次期首相に提示した「思考実験」

 これのどこがまずいのか?
 人は実際のコストを払わずにすむと、無駄な消費をしがちなのだ。

 たとえば最近食べ放題のレストランに行ったとき、いつもよりたくさん食べたんじゃないだろうか。医療が食べ放題方式で提供されても、同じことが起こる。料金を請求される場合に比べて、消費量が増えてしまうのだ。「病気心配症」の人たちのせいで、本当に具合の悪い人が十分な治療を受けられなくなったり、待ち時間が無駄に増えたり、コストの大部分が高齢患者の終末期に投じられ、本来の成果が得られなくなったりする。

 こういった過剰消費が起こっても、医療が経済に占める比重が低ければどうってことはない。でも医療費がGDPの10%に近づこうとしているイギリスみたいな国や、その2倍近いアメリカでは、医療がどうやって提供され、どうやって賄われるべきかを真剣に考え直す必要がある。

 ぼくたちはこれを伝えようとして、キャメロン氏に思考実験をもちかけ、ちがう分野の似たような政策について考えてみてくださいと言った。

 たとえばもしイギリスの全国民が、生きているあいだ好きな乗り物を何でも無料でもらえるとしたら? 誰でも好きなときに車のディーラーに行って、気に入った新型モデルを無料で手に入れ、家に乗って帰れるとしたらどうなるだろう?

 キャメロンがハッと気がついて「おやほんと、まったくバカげた話だ。古い車を大事にする理由がなくなって、インセンティブが歪められてしまうじゃないか。きみたちの言う通り、医療の無料提供には問題があるな」と言ってくれるのを、ぼくたちは期待した。

 でも彼はそんなことは言わなかった。というか、何も言わなかった。

 デイビッド・キャメロンはまだ微笑んでいたけれど、その目はもう笑っていなかった。ぼくたちのシナリオは期待したような効果をあげなかったのかもしれない。いや、期待通りの効果をあげたけれど、それが彼の気に入らなかったのかもしれない。どっちにしろ、彼はすばやく握手を求め、次に約束していた、そうイカレていない客人に会うために、そそくさと出ていった。

 もちろん、彼を責めるのはお門違いだろう。

 医療費の垂れ流しのような大問題を解決するのは、ペナルティキックをどう蹴るかを決めるより1000倍くらい難しい(だから第5章ではできるだけ小さな問題に集中することを勧めている)。それに、聞く耳をもたない人を説得する方法について、ぼくたちがいま知っていることを当時も知っていたなら、もっとましな対応ができただろう(この問題は第8章でとりあげる)。

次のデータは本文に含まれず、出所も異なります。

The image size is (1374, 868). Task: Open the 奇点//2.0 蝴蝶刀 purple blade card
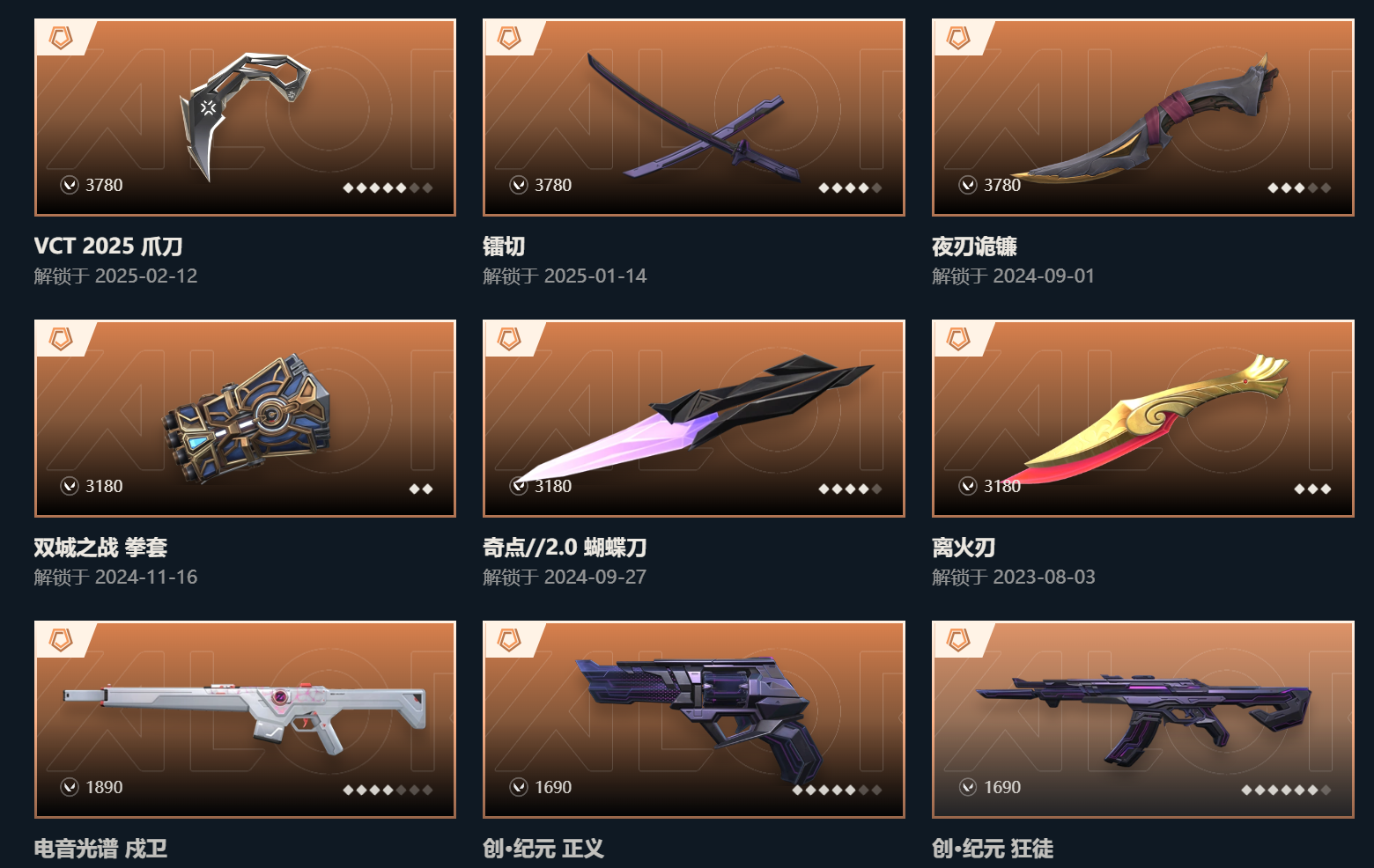pyautogui.click(x=694, y=418)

 そうは言っても、脳を鍛え直して、大小問わずいろいろな問題を普通とはちがう方法で考えることができれば、ものすごく得るものが大きいと、ぼくたちは固く信じている。

 この本では、ぼくたちがここ何年かで学んだことを、首相とのつかのまの出会いよりもましな成果を挙げたものも含め、余すところなく伝えたい。

 試してみる気はあるだろうか? そりゃよかった! 最初の一歩は、何かを「知らない」ってことを恥ずかしく思わないことだ。